▶ _Your instructions_
Please find each line in the records below that contains the string "Open", matching case exactly, and copy those lines out in full.

▶ _Recorded data_
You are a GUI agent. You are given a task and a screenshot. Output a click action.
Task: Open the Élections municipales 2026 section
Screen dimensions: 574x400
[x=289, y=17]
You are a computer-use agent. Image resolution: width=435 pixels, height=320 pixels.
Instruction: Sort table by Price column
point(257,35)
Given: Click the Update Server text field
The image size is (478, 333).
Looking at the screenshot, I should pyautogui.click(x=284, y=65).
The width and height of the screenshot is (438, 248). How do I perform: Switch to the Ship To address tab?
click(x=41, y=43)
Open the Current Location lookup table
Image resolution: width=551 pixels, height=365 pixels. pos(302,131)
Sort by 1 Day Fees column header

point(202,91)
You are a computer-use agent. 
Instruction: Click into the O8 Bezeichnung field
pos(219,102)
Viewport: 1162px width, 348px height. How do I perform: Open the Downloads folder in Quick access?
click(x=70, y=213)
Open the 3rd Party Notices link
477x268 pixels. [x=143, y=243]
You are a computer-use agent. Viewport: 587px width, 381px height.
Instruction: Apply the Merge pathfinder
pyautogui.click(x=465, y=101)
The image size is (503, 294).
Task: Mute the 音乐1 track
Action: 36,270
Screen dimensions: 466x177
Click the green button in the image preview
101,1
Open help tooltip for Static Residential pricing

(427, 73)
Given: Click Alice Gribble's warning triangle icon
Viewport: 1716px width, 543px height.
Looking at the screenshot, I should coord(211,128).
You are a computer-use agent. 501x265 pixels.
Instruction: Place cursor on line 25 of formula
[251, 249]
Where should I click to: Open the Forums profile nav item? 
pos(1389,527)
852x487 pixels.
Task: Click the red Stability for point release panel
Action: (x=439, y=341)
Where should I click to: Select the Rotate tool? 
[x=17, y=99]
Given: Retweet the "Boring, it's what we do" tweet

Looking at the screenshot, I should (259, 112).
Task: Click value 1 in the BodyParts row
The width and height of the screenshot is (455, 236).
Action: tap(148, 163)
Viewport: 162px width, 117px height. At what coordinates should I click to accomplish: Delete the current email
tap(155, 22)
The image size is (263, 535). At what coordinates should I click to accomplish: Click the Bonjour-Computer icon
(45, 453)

▶ _Result for this exercise_
Task: Open the Élections municipales 2026 section
Open the Current Location lookup table
Viewport: 1162px width, 348px height. How do I perform: Open the Downloads folder in Quick access?
Open the 3rd Party Notices link
Open help tooltip for Static Residential pricing
Where should I click to: Open the Forums profile nav item? 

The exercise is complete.